Dataset entries
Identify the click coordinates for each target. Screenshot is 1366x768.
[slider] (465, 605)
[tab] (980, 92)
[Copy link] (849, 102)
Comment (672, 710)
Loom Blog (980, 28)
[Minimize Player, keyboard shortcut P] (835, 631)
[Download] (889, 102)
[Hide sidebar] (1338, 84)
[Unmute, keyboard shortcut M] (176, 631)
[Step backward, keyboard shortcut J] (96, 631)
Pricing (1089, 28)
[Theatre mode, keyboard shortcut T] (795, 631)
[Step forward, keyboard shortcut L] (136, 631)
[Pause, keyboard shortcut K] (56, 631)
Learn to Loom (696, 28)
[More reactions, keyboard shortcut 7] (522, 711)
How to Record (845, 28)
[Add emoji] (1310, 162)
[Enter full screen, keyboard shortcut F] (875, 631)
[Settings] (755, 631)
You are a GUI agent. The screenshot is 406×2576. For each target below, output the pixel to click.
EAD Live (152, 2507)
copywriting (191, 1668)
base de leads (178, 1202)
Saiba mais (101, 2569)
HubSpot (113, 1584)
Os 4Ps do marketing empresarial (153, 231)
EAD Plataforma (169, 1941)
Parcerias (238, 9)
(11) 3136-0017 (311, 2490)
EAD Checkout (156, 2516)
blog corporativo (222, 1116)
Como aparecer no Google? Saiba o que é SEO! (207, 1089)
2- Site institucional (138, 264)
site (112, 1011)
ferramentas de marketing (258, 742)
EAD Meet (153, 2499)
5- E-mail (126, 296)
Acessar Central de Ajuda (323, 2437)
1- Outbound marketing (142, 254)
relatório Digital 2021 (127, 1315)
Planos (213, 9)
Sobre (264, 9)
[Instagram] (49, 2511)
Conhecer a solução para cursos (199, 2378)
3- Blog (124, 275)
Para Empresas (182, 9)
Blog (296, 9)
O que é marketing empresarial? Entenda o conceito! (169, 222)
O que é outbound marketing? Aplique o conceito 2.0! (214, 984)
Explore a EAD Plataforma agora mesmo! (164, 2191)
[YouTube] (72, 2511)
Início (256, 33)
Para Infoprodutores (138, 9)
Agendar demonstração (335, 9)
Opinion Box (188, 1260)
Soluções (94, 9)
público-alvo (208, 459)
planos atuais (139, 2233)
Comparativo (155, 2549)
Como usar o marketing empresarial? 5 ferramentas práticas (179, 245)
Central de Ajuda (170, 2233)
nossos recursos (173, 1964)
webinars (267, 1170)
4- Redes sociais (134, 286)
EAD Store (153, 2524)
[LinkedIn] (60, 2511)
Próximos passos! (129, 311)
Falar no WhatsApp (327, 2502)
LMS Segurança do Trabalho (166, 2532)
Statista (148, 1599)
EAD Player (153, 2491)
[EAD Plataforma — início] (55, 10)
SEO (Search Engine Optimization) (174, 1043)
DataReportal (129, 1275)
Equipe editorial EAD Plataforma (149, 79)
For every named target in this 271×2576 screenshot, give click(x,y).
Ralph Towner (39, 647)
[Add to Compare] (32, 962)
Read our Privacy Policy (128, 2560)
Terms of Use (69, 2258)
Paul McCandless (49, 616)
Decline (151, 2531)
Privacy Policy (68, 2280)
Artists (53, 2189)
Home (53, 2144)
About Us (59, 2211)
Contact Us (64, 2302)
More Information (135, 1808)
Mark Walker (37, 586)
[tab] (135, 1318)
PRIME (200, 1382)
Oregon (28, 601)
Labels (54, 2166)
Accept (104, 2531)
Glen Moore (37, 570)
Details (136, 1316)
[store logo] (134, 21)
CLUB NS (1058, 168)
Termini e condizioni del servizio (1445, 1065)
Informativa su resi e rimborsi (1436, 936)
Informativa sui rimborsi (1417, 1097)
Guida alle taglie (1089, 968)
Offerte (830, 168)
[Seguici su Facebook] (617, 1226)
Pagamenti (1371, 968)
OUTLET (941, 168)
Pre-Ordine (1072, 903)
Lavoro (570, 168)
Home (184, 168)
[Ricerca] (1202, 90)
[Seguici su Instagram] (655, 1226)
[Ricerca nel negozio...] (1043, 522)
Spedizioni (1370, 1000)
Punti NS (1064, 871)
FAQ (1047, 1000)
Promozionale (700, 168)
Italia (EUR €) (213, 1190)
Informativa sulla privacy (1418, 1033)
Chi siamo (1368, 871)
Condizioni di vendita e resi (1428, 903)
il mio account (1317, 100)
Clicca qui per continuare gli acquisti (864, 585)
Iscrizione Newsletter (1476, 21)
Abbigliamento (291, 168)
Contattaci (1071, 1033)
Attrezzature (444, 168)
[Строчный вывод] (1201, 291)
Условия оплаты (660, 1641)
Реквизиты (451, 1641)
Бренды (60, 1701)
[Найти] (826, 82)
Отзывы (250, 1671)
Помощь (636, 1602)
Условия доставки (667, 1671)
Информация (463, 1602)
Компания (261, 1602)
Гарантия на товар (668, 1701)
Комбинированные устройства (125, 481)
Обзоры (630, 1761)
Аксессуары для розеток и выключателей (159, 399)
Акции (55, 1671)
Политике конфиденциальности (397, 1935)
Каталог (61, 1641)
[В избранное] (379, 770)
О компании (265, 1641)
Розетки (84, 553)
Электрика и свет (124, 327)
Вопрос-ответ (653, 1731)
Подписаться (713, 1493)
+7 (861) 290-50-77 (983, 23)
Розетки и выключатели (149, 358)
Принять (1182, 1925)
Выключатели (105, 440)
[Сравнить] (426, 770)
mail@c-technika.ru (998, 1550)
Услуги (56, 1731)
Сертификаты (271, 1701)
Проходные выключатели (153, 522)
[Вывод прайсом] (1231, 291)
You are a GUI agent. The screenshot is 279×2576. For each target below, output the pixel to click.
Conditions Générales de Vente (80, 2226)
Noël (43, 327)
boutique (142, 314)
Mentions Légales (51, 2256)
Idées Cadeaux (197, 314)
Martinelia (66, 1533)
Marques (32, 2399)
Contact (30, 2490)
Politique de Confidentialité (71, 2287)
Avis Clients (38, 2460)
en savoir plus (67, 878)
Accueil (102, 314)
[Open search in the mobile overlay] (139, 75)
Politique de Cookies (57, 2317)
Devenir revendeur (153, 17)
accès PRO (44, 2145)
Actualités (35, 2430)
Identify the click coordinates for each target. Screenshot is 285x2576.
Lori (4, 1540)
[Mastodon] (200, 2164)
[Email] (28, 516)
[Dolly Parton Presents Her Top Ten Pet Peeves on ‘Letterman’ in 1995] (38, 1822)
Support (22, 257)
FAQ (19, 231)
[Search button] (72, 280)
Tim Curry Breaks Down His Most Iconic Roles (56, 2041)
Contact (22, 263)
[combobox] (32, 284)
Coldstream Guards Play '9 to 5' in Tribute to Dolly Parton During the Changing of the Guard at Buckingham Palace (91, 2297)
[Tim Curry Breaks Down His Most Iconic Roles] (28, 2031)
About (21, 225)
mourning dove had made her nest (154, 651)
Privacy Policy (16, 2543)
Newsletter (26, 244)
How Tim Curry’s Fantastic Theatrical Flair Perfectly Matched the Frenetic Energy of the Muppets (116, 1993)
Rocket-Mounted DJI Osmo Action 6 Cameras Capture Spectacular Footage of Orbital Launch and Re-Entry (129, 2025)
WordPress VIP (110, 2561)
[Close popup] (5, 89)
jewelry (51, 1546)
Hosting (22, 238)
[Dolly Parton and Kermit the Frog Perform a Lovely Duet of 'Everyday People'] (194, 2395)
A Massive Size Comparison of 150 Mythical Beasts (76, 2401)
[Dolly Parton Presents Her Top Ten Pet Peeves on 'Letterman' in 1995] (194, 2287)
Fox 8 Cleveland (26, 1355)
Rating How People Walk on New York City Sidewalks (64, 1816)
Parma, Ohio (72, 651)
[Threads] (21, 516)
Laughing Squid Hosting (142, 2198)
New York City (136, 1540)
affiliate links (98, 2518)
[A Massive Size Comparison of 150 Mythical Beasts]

■ WORK INSTRUCTIONS ■
Within the records above, count each line holding "Comparison". Write down only the number.

■ WRITTEN ANSWER ■
2